● **Text block**
=== Begin Enclosure ===
That's Ken Collins I see, as I read here from Area 51-An Uncensored History of America's Top Secret Military Base. (He's talking about the Oxcart plane and above ground tests)

"Once, a pilot flying over semirural West Virginia had to restart an engine at thirty thousand feet. The resulting sonic boom shattered a chimney inside a factory on the ground, and two men working there were crushed to death."
posted by sirlikeitalot at 12:11 PM on April 5, 2014


You're honey, child, to a swarm of bees. Gonna blow right through you like a breeze.

Inside your visor. Sorry about that. I didn't know HuronBob was a motorcycle enthusiast.
posted by sirlikeitalot at 12:27 PM on April 5, 2014


I've had a variety of insects find ways into the intimate inner spaces of my full face helmet, but on one of the most recent occasions, I was going through the Baltimore Harbor Tunnel, where there is no such thing as a place to stop, and I was entirely relieved when the insect in question walked daintily across my eyeball and gave me a glimpse of fur that let me know that I had a honeybee on my face and not a wasp. I rode through the tunnel, the lights overhead beating a strobe against my alpha rhythms as I fought the urge to itch, and when I stopped to pay my toll, I calmly opened my visor, let her walk onto my finger, then indicated, in no uncertain terms, that our status as fellow travelers was over.

This would have all been very zen and pastoral and perfect, except that my toll money fell out of the back of my glove in this process, which meant I then had to dismount, with the hordes all honking, and chase the entire balance of my liquid assets at that moment across eight lanes of toll traffic like a Keystone Cop before returning to pay my toll and look appropriately shamed as the toll attendant yelled at me for acting in a very, very dangerous manner.
=== End Enclosure ===
● **Work task**
In the comments above, which tunnel was the rider going through when an insect got inside the helmet?

● **Data records**
=== Begin Enclosure ===
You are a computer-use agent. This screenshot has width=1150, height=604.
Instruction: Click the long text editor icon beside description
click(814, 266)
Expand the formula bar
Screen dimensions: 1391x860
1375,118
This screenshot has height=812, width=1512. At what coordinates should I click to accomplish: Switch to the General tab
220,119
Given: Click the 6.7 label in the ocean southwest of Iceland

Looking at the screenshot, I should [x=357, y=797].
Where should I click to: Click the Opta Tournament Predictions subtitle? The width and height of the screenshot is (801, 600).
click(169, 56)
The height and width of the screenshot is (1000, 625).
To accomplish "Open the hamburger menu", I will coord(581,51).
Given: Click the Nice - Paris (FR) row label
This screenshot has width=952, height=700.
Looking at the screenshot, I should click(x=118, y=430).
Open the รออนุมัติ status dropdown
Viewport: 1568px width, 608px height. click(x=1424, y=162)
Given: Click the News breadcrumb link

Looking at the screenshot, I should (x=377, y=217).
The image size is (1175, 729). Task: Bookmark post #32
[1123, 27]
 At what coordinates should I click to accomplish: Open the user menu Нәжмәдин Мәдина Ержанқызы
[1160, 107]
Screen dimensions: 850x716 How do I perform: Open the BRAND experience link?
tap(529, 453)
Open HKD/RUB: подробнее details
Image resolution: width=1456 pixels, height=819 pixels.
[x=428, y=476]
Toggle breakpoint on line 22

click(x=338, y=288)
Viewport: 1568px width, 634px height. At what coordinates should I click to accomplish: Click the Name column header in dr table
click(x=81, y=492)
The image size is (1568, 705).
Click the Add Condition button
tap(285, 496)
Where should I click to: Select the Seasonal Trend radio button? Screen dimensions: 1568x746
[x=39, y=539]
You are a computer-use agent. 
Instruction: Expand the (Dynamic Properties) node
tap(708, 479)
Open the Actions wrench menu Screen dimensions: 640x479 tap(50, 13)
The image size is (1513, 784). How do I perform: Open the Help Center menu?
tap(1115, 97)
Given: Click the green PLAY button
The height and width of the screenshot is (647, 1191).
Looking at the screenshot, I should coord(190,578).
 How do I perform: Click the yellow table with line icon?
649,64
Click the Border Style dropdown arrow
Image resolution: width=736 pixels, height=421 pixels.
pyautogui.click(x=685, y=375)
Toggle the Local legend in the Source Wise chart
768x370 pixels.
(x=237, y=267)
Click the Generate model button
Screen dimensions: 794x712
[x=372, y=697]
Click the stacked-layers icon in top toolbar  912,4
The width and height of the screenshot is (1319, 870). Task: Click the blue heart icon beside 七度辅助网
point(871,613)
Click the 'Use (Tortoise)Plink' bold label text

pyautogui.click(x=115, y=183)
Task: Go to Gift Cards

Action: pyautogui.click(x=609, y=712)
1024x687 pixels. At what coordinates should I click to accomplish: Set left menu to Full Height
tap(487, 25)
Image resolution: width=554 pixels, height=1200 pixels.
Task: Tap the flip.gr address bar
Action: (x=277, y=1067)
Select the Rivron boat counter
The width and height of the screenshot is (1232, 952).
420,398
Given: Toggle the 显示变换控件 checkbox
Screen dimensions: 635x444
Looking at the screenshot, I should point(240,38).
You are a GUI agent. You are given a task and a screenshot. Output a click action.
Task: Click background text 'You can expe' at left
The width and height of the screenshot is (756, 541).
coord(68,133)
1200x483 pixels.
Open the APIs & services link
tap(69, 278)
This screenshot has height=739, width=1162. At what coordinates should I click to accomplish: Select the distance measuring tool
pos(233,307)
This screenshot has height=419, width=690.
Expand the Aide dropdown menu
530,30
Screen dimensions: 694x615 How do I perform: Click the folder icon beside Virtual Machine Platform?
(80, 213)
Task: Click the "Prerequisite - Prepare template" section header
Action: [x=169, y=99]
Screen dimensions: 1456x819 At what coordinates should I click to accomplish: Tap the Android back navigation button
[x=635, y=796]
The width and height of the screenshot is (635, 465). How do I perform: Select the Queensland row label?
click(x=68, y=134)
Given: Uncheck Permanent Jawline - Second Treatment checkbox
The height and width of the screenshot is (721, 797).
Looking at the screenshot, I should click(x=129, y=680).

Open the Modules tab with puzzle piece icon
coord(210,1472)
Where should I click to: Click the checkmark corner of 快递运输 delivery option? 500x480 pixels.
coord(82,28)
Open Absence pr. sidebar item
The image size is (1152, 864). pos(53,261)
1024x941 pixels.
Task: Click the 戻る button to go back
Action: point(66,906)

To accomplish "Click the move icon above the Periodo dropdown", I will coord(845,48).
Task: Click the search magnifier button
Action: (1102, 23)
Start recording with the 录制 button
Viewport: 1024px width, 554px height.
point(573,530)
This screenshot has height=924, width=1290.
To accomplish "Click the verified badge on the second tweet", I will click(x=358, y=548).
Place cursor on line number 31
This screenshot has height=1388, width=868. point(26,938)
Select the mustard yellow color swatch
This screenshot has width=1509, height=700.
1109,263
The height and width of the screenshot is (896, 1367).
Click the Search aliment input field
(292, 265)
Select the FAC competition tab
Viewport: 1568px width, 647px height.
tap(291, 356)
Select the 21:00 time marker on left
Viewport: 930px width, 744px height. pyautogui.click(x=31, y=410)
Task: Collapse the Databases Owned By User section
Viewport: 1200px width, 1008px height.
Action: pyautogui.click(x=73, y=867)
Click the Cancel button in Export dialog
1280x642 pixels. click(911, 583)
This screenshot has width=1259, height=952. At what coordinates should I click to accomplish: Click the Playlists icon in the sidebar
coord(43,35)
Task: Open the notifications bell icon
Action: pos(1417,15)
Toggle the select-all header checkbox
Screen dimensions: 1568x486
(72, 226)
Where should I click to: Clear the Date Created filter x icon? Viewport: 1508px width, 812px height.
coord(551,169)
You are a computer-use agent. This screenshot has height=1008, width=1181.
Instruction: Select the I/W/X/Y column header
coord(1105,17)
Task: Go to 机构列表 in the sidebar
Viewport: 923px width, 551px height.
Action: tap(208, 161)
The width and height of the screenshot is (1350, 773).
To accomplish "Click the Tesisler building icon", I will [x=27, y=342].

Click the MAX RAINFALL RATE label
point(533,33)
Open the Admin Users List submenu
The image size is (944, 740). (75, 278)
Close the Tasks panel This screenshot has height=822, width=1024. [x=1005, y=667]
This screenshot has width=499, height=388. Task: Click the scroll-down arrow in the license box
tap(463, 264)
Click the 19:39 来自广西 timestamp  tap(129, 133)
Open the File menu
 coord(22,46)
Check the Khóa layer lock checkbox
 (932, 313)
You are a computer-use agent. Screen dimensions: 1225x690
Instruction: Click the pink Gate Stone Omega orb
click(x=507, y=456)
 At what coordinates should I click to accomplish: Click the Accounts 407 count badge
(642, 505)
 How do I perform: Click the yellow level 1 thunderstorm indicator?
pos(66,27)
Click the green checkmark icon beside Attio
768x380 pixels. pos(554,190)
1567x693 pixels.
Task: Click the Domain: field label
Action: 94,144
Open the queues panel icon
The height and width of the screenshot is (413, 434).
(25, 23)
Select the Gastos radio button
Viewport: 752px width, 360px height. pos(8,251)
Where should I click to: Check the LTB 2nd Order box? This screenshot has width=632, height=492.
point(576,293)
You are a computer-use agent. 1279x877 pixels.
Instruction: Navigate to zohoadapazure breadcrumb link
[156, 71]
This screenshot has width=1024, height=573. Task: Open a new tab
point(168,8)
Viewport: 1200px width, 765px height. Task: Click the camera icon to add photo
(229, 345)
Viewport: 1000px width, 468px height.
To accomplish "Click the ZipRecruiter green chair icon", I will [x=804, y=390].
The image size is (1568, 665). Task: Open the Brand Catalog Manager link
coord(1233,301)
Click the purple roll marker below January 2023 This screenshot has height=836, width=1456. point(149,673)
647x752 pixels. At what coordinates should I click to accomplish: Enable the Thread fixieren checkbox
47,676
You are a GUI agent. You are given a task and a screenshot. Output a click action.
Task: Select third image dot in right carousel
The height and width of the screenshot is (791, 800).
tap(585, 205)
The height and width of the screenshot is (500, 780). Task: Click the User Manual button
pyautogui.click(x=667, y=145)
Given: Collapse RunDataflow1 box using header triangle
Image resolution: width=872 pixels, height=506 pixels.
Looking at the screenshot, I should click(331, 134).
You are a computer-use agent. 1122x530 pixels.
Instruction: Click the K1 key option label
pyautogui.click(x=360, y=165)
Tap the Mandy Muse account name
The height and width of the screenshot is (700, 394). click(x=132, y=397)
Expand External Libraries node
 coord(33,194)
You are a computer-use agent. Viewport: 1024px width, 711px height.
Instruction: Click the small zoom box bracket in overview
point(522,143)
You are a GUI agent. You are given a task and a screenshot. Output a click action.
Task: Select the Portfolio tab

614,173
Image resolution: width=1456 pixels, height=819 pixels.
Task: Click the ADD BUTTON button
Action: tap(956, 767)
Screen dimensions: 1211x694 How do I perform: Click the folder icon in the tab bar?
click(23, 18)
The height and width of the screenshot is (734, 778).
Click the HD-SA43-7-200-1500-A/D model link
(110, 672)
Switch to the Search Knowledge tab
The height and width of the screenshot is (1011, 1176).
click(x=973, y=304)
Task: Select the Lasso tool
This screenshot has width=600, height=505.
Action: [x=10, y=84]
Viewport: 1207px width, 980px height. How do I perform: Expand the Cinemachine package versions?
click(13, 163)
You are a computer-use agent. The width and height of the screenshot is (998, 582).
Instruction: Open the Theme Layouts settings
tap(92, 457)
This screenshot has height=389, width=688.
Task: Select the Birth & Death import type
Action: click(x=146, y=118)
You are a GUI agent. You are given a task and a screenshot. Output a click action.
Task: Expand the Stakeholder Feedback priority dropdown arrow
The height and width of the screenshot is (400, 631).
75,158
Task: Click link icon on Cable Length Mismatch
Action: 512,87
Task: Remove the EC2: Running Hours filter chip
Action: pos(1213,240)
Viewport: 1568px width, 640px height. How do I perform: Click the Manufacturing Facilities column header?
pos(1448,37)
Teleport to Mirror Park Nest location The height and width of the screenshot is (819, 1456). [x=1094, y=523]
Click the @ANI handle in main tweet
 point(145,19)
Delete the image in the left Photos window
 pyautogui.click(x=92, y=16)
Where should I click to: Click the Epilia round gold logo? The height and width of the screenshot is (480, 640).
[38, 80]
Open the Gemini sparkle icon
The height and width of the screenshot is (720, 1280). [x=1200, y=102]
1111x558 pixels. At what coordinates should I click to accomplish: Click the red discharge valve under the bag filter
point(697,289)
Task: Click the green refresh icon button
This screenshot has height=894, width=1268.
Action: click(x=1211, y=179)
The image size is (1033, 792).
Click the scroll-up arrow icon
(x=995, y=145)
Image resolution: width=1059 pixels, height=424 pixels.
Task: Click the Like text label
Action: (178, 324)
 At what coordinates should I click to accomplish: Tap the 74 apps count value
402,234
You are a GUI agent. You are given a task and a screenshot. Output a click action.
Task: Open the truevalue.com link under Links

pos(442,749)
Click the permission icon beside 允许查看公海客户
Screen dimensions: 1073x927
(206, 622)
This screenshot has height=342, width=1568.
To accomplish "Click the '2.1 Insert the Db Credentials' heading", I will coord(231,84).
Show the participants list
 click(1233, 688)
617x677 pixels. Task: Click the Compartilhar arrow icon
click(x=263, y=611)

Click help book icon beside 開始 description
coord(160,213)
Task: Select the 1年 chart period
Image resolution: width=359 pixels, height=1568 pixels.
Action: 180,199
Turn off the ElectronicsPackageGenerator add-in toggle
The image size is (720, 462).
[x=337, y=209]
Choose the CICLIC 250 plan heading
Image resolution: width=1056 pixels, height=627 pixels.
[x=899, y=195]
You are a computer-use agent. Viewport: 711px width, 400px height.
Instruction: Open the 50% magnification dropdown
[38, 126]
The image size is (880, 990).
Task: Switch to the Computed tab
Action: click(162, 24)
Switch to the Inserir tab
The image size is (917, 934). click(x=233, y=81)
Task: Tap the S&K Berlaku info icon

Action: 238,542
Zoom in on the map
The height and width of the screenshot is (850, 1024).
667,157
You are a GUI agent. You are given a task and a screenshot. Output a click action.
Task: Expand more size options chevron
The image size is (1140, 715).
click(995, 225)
=== End Enclosure ===
● **Solution to this exercise**
The Baltimore Harbor Tunnel.